Девчонки кивнули, мол, они не возражают. Спрашивают осторожно, вдруг доктор решит еще чего-то делать или, не дай бог, заведет новую историю.
– Можно забрать?
– А куда вы его хотите?
– В морг. – Они показали историю, и доктор пролистав ее, все понял. Покраснел, но сказал важно:
– Забирайте, конечно.
Девушки опять усадили труп в каталку и уже без приключений доставили к патанатому.
Интерн, выйдя во двор, закурил, и, глядя вслед удаляющейся каталке, сказал подошедшему коллеге:
– Я ведь чего решил? Если человек один в лифте, значит, заехал сам. Заехал и помер. А раз помер сейчас, значит, есть шанс реанимировать. Ну и включил весь комплекс по полной. Хорошо, хоть оборудование оказалось под рукой. А оно видишь как… Накладочка вышла. Бывает!
Не угадали!
Студенты-медики на старших курсах развлекаются и тренируют наблюдательность, ставя диагноз, а точнее предполагая его по внешнему виду у случайных прохожих. Это происходит везде, особенно в транспорте, когда есть возможность рассмотреть человека, но при этом его не трогать и не расспрашивать.
У нас в институте это называлось «поиграть в Боткина». Почему в Боткина?
О профессоре популярны байки, где описывается его проницательность и умение ставить диагноз «от порога». Но все это только благодаря фантастической наблюдательности и анализу.
Чего стоит история, в которой пациенту, служащему в Московском Кремле и страдающему «рецидивирующей простудой» (ОРЗ, насморк и т. п.), Сергей Петрович порекомендовал ходить на службу не через Спасские ворота, а через Троицкие. Тот послушался, и простуда скоро сошла на нет.
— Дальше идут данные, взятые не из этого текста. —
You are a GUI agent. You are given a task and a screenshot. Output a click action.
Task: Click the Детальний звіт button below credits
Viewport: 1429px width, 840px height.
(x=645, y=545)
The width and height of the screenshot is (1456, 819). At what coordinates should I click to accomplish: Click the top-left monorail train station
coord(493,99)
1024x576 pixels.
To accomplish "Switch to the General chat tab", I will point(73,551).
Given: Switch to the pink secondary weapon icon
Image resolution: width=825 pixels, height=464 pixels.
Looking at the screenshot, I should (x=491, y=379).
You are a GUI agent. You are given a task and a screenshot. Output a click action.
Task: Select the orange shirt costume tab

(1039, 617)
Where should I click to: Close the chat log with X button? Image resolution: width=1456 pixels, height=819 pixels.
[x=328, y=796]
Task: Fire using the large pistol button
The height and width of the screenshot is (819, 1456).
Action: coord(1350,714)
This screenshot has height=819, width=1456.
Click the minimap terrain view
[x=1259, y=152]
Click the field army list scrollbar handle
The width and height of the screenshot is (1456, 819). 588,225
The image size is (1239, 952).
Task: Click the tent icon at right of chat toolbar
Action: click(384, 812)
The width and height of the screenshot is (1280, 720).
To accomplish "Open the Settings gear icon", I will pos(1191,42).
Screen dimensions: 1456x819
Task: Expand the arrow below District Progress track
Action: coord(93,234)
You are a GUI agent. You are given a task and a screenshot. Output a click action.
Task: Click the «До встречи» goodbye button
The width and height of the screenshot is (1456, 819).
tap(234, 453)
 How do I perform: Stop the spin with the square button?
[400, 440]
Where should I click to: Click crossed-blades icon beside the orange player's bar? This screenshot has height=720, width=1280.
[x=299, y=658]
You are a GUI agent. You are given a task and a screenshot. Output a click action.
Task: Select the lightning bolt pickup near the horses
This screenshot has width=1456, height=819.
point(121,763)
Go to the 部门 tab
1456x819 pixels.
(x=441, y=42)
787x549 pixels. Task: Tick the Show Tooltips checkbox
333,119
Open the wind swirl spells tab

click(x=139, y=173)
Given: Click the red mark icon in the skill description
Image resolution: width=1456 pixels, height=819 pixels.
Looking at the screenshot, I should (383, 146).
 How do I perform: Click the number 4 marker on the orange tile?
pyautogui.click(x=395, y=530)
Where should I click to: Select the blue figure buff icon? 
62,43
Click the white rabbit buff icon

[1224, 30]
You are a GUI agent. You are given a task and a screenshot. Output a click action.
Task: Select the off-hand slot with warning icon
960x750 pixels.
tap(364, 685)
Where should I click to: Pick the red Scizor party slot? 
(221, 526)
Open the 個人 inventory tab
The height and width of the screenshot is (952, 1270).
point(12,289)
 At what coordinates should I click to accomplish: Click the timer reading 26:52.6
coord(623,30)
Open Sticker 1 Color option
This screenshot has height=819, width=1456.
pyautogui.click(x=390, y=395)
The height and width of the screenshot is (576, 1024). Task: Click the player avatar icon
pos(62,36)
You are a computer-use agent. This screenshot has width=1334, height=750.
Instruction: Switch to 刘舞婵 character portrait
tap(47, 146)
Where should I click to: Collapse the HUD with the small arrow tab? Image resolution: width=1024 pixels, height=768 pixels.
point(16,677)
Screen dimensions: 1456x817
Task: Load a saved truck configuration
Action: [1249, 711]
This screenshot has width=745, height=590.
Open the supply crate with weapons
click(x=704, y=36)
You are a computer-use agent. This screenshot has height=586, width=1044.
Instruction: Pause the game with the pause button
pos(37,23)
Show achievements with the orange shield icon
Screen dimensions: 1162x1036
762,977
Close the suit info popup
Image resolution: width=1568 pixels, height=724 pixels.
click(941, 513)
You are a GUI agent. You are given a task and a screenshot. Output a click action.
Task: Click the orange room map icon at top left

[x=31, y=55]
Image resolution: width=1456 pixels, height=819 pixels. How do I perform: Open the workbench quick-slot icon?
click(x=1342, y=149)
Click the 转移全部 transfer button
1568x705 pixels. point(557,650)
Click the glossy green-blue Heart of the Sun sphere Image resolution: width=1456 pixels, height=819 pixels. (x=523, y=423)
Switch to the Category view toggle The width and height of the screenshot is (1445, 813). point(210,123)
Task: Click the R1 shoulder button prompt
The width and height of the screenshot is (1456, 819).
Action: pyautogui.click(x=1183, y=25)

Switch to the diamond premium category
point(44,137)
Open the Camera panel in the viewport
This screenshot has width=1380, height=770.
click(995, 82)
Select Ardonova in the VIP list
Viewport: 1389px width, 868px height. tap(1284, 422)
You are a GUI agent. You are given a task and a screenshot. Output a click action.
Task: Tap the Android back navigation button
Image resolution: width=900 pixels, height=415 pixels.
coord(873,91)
В истории нет никакой мистики. Просто все, проходящие под образом (иконой) Спаса Нерукотворного над вратами, обязаны снимать шапку. А именно в створе ворот голову проходящего ополаскивал ледяной ветер.
Однажды Боткина пригласили к сложному пациенту, которому никто не мог поставить диагноз и соответственно назначить правильное лечение. Рассказывали родственники больного, что Боткин только вошел в комнату, осмотрелся и вышел, на ходу объявив: «Смените в комнате обои и перекрасьте печку обычным мелом!»
Требование выполнили, и больной пошел на поправку.
Ответ такой «экстрасенсорной» проницательности прост: в краске, которой пропитывали в те годы бумажные обои, содержались соли свинца в очень большом количестве. Свинец входил, видимо, и в белила, которыми покрыли в комнате печь. Соответственно в жарко натопленном помещении воздух был ими наполнен, а по описанным симптомам, о которых Боткин уже слышал ранее, он догадался, что они связаны именно с отравлением свинцом. Оставалось только убедиться в догадке, что проблема именно в обоях и побелке печи.
Естественно, что после таких историй, рассказанных на лекциях по терапии, у многих студентов появлялась тяга «играть в Боткина».